Despite nearly $1 billion in profits last year, the Chicago Mercantile Exchange is crying about the recent state tax hike — and community groups across the city feel their pain.

They want to help.  Really.

Community activists and teachers will be among those hosting a bake sale for CME Group Monday, June 13 at 10 a.m. at CME headquarters, 20 S. Wacker.  It’s sponsored by Grassroots Collaborative.

It seems clear that CME’s recent threat to move its headquarters is a publicity stunt.  The company’s revenues (and tax liabilities) are generated at its trading floors and at its huge, brand-new data center in Aurora, which would be much harder to move than its corporate offices.

Furthermore, three of the four states CME is said to be considering – Indiana, New York, and New Jersey—have higher corporate tax rates than Illinois, even after the recent tax hike here.*

(The fourth state is Texas, where a Tea Party legislature and a radically pro-business agenda of tax cuts and deregulation have transformed a widely-touted “economic miracle” – based largely on an explosion of minimum-wage jobs – into an economic basket case.)

It’s more likely, as the Tribune reports, that CME wants Governor Quinn to offer a tax break package, as he has to more than 130 companies in his two years in office – with deals this year alone totaling $230 million.  You can call it corporate welfare if you like; Greg Hinz calls it “piracy,” and David Greising points out that it’s not always a good investment.

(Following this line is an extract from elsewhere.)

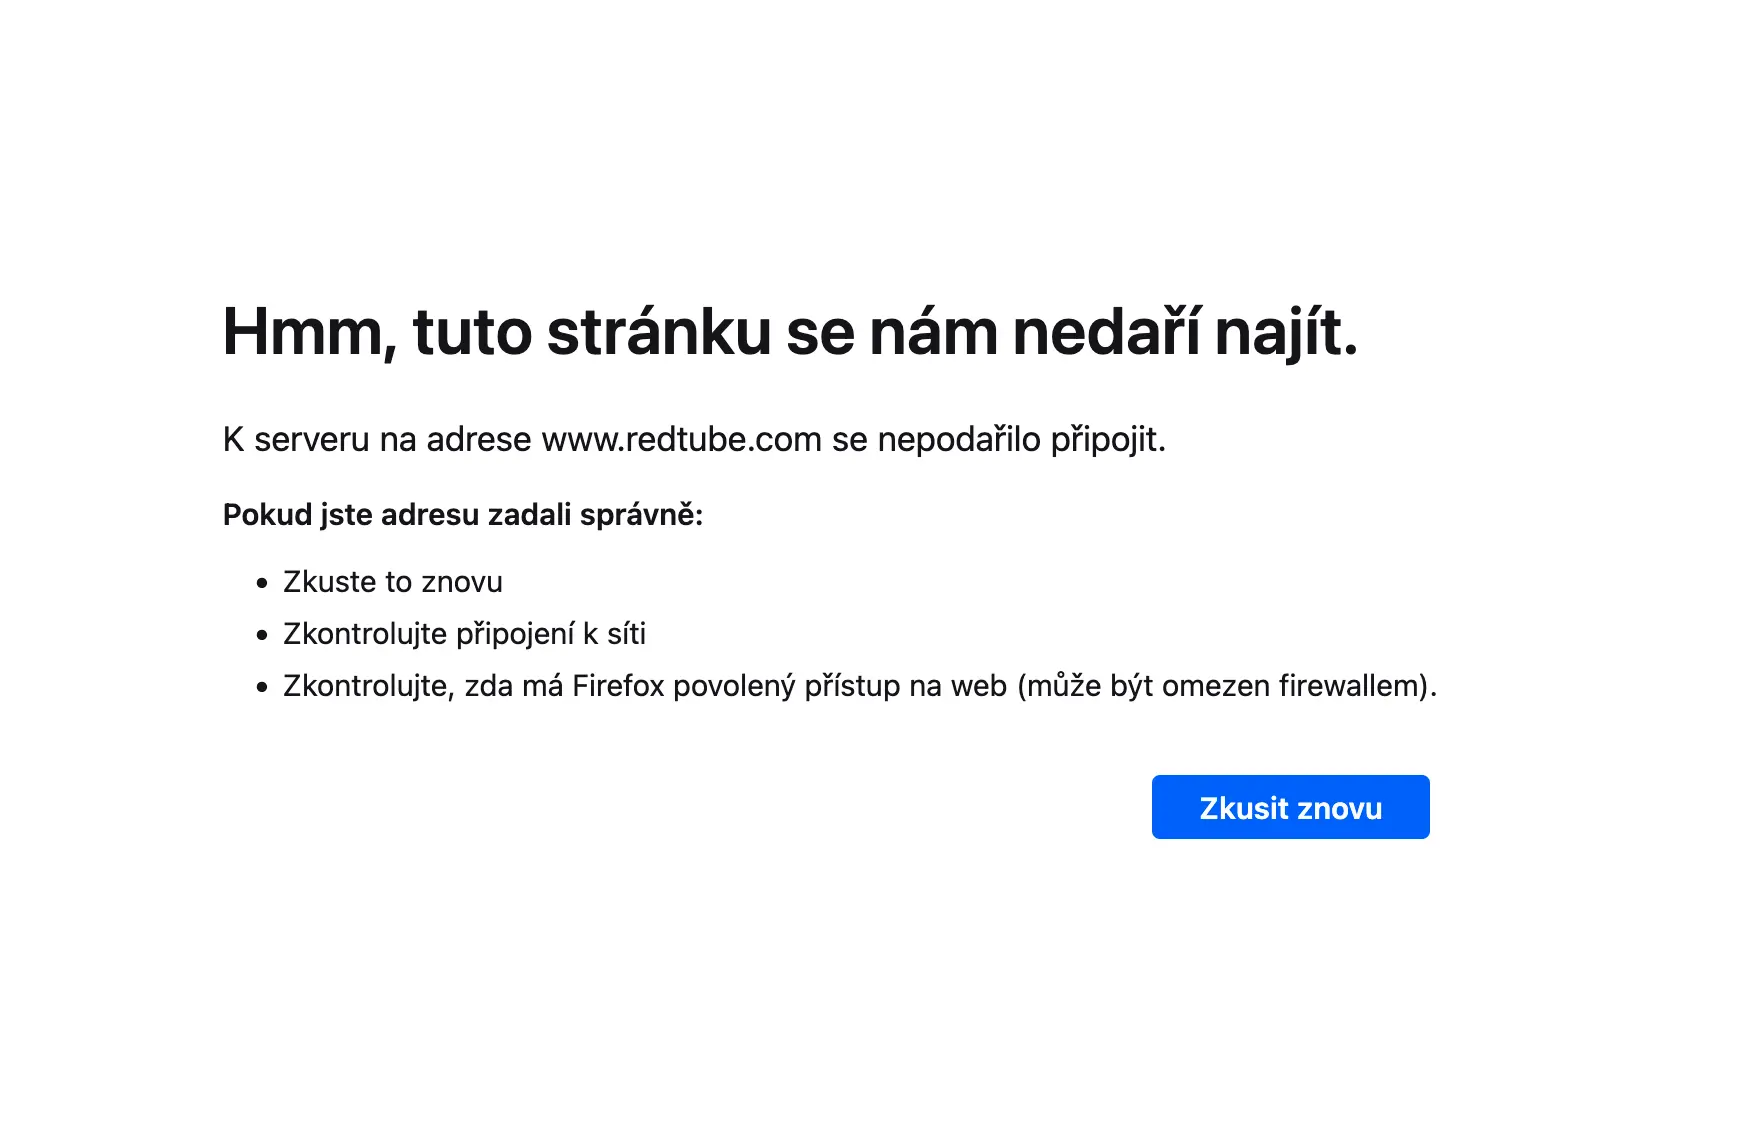Select the "Zkuste to znovu" list item
This screenshot has width=1740, height=1126.
pyautogui.click(x=392, y=582)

It wouldn’t seem like a few million in tax breaks would make a huge difference to CME.  The company had $3 billion in revenue and $951 million in profit last year, with both figures up 15 percent over the previous year.

Perhaps they’re just feeling unloved, in which case Grassroots Collaborative’s action will certainly help.

Shareholders at the corporation’s annual meeting last week weren’t so concerned with taxes, David Roeder reports:  they’re more worried about skyrocketing executive compensation, while stock prices and dividend payouts lag.

They might consider joining a much larger action on Tuesday, when thousands of Chicagoans are expected to protest the Chicagoland CFO Executive Summit (4:30 p.m., Tuesday, June 14) at the Hyatt Regency, 151 E. Wacker.

It will be preceded by three smaller rallies at 3:45 – for education at Cityfront Plaza, jobs at Daley Plaza, and housing at the Thompson Center – each of which will march to the Hyatt.

According to Stand Up Chicago, the 80 corporations and banks represented at the summit made $200 billion in profits last year.  “Rather than investing in job creation, they spent the money on themselves, paying their CEOs $857 million and their CFOs $327 million.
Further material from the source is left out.